Algebraic Topology – Uniqueness of Partition into Slices for Covering Maps

algebraic-topologyconnectednesscovering-spacesgeneral-topology

If I have a covering map $p:E \rightarrow B$ and some connected set $U$, that is evenly covered, then $p^{-1}(U)$ as a partition into slices is unique.

Now, if I assume that $B$ is connected, then I want to show for a particular $b \in B$ with covered surrounding $U$ that $p^{-1}(U)$ has some fixed cardinality $k$ of sets which should then agree with $|p^{-1}(b)|=k$. (This one should then agree with the fibre cardinality of all the other elements in $U$.) But I am not so sure about this. I mean, since the partition into slices does not have to be unique in this case, there does not need to exist a unique partition into slices. Is this problem real or can it easily be resolved?

Best Answer

Let $p: E \rightarrow B$ be a covering map. For a fixed finite number $k$, define $A_k = \{ b \in B: |p^{-1}(b)|=k \}$. I claim this set is open and closed in $B$.

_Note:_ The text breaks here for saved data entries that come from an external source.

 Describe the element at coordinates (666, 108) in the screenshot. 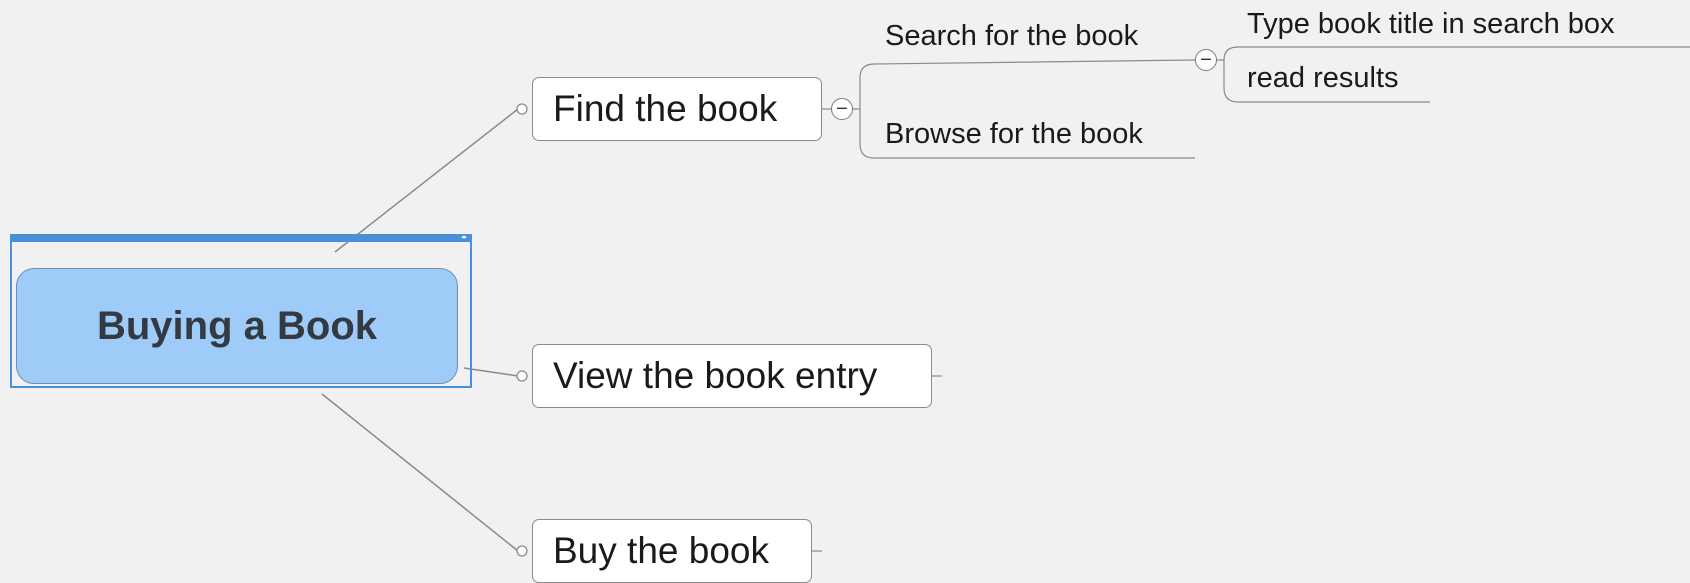

I see `topic-find-label: Find the book` at that location.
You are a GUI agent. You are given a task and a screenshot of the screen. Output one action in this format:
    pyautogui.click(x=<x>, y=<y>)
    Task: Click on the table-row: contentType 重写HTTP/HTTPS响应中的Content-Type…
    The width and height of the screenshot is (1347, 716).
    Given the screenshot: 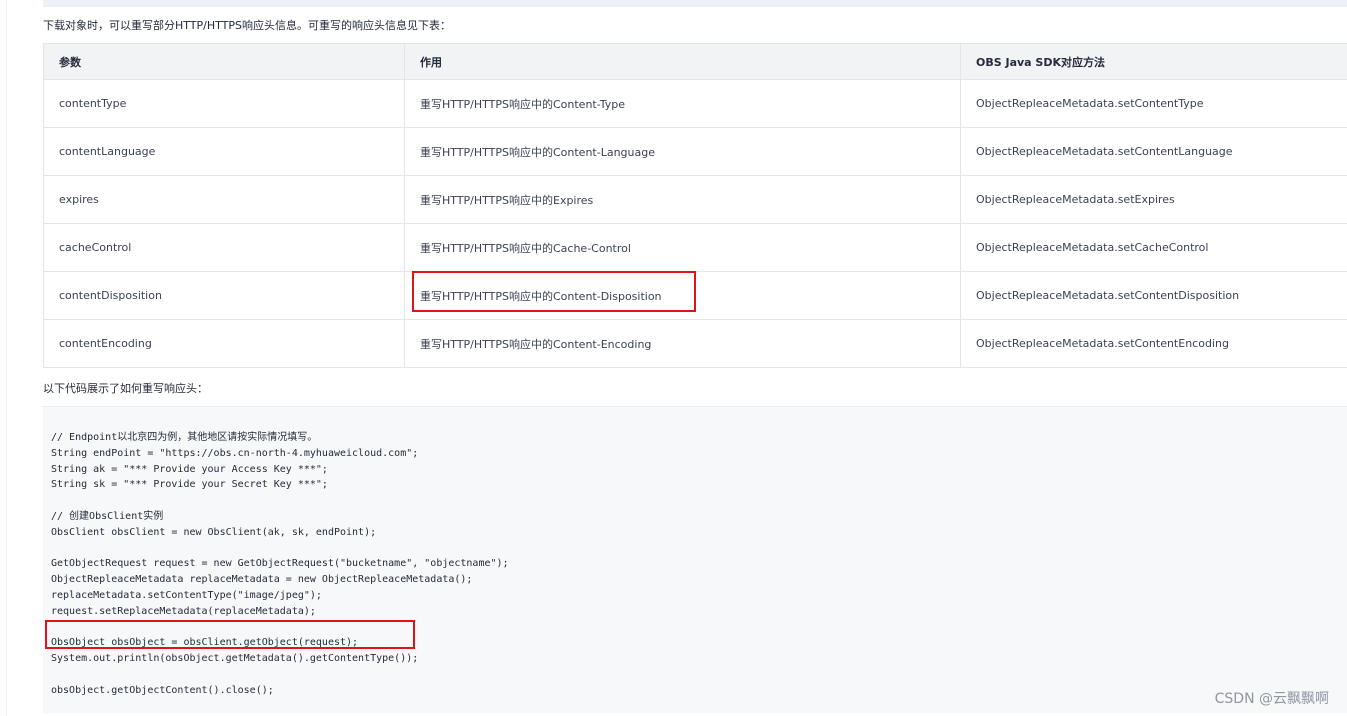 What is the action you would take?
    pyautogui.click(x=695, y=104)
    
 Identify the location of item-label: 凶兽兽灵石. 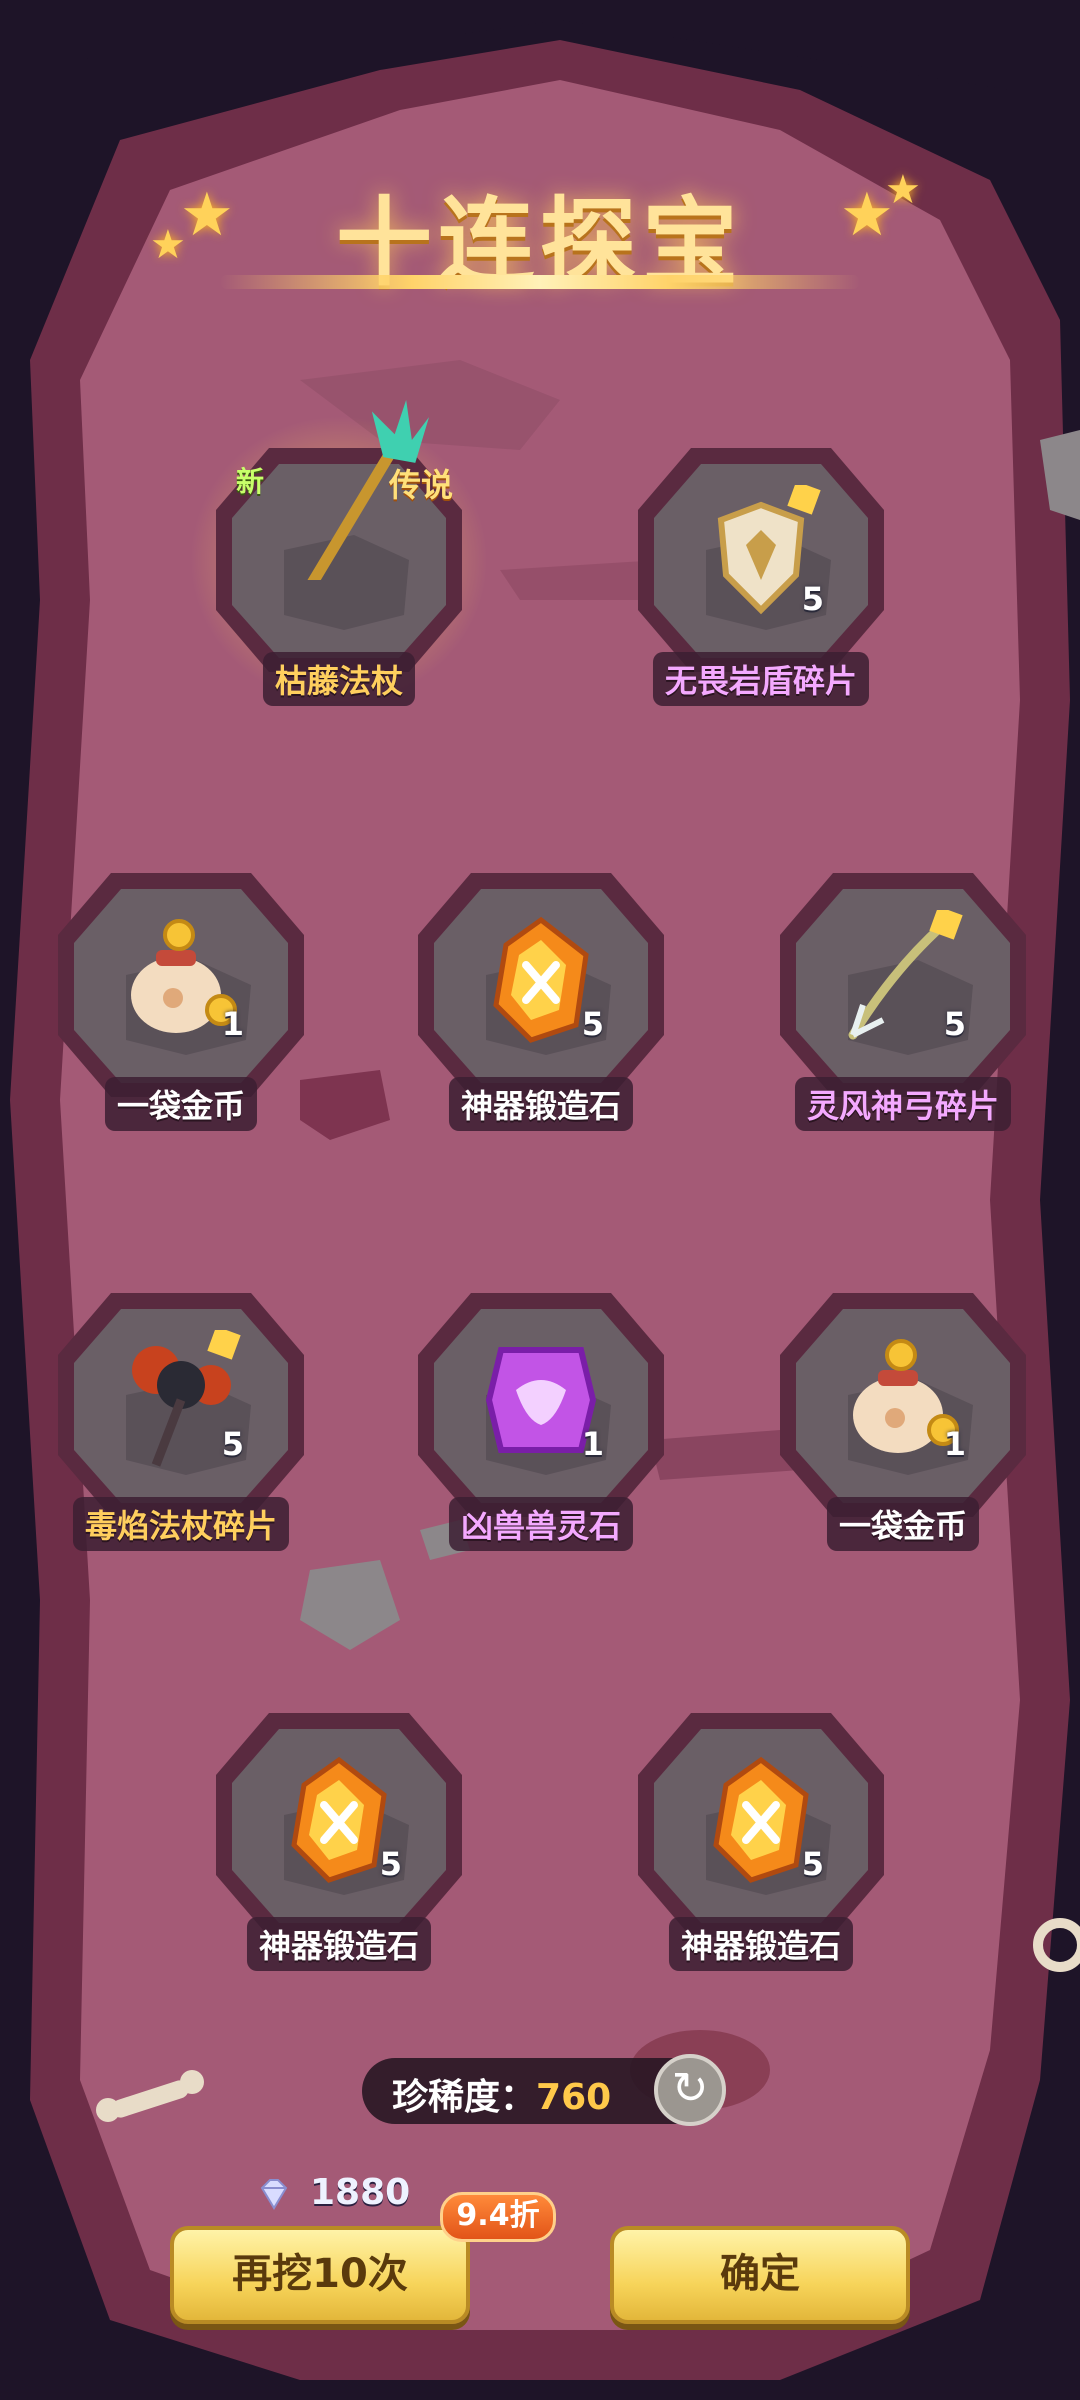
(541, 1524).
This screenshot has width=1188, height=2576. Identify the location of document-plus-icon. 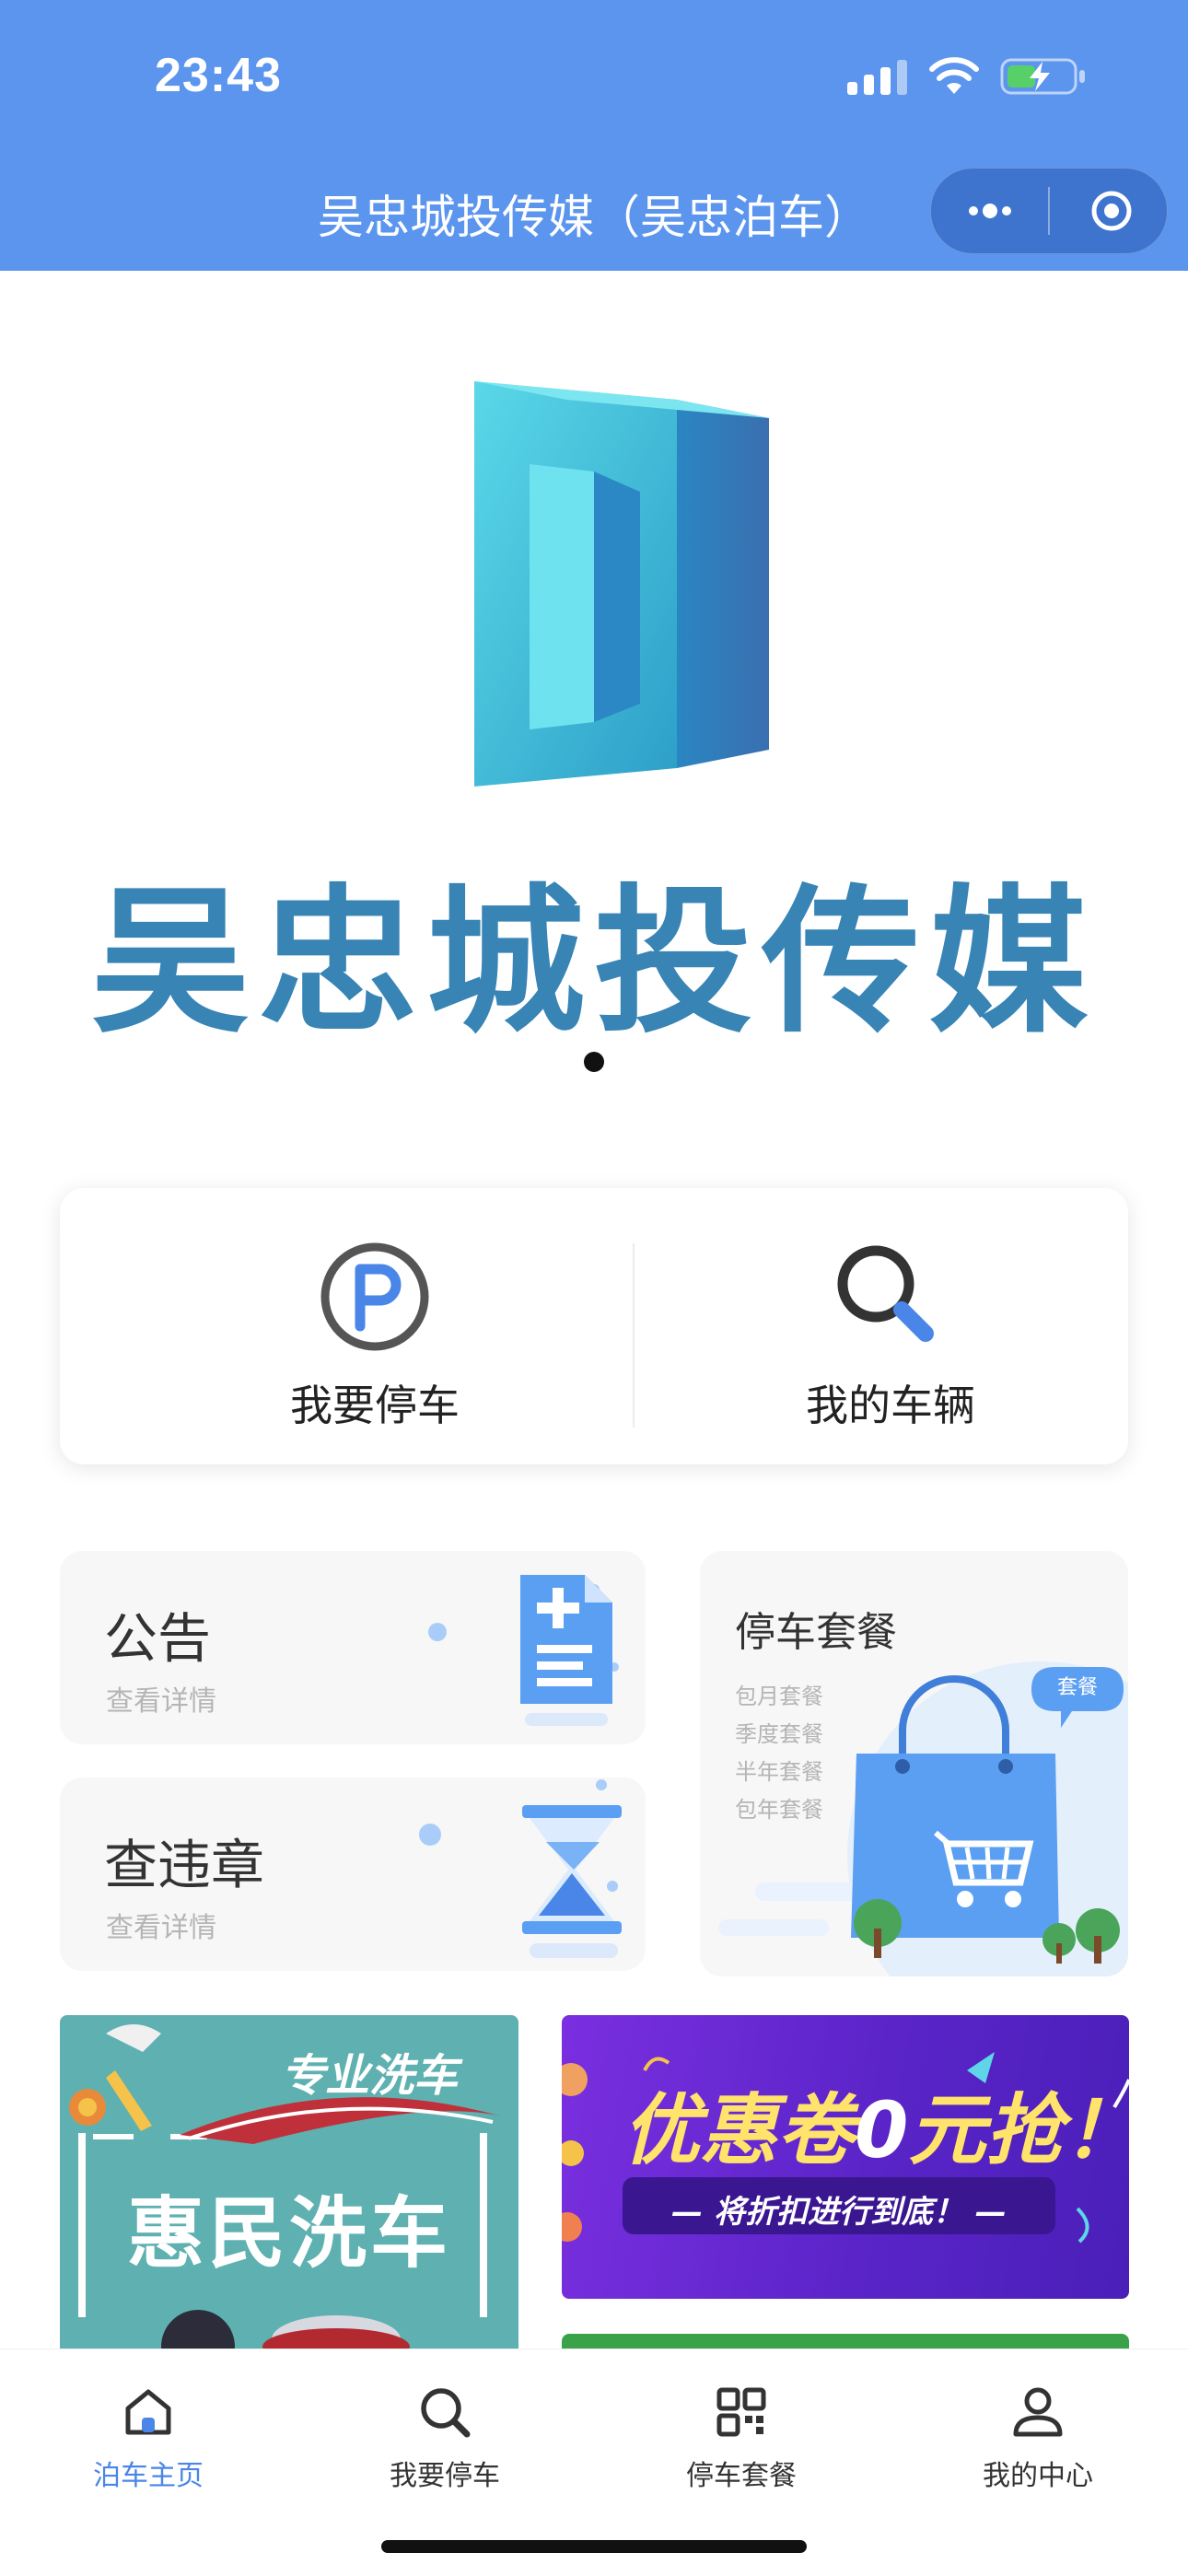
(524, 1651).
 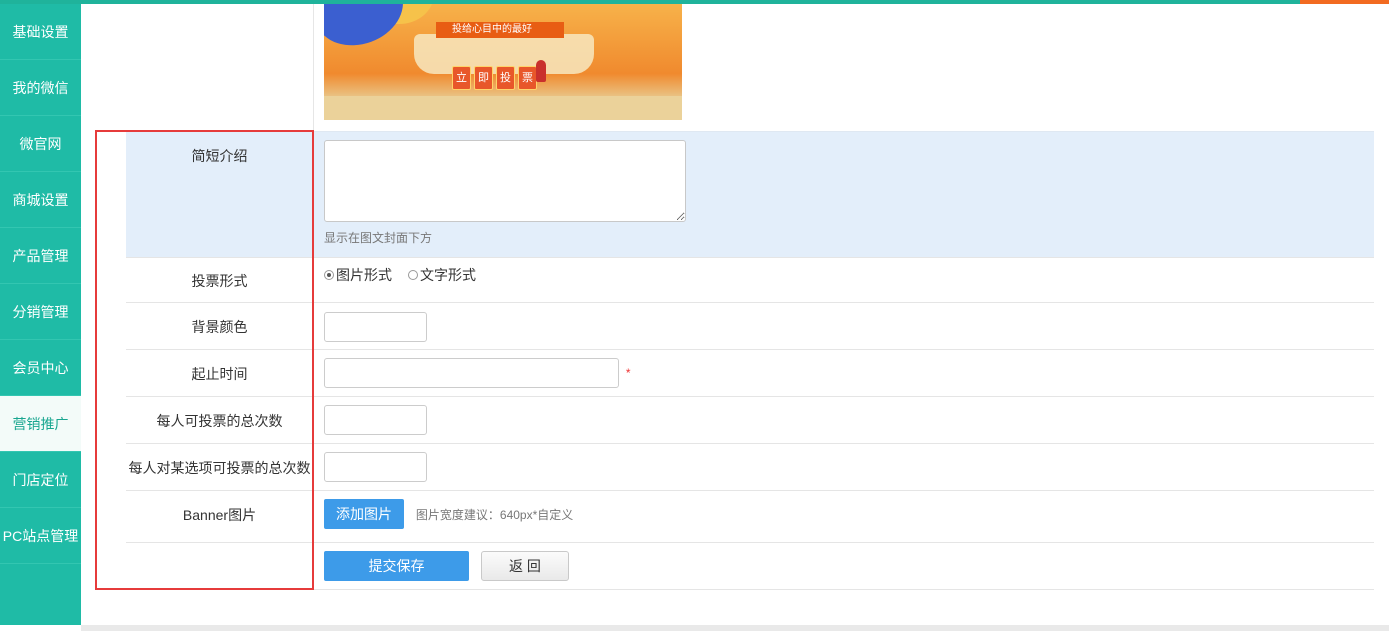 What do you see at coordinates (40, 88) in the screenshot?
I see `sidebar-item-my-wechat: 我的微信` at bounding box center [40, 88].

To see it is open, let $b \in A_k$ and let $U$ be an evenly covered neighbourhood of $b$. So $p^{-1}[U]= \cup_{i \in I} V_i$, where the $V_i$ are pairwise disjoint, and for every $i$, $p$ restricted to $V_i$ is a homeomorphism between $V_i$ and $U$. Then, as all these restrictions are bijections in particular, $b$ has one pre-image in each $V_i$, so $|I|=k$, and moreover, we know that $|p^{-1}(y)|=k$ as well for every $y \in U$, so that $p \in U \subset A_k$, making $b$ an interior point of $A_k$.

Suppose now that $b \notin A_k$, and we take an evenly covered neighbourhood $U$ of it, with the same notation as before. The same reasoning as the previous paragraph gives that all points in $U$ have the same number of preimages as $b$ has, so if $b \notin A_k$, we also have $U \subset B \setminus A_k$, which shows that all points not in in $A_k$ are also not in its closure, so $A_k$ is closed as well.

Now, as $B$ is connected, the only sets that can be open and closed are $B$ and $\emptyset$, so assuming there is some point with finite fibre, all other points have the same sized fibre as well.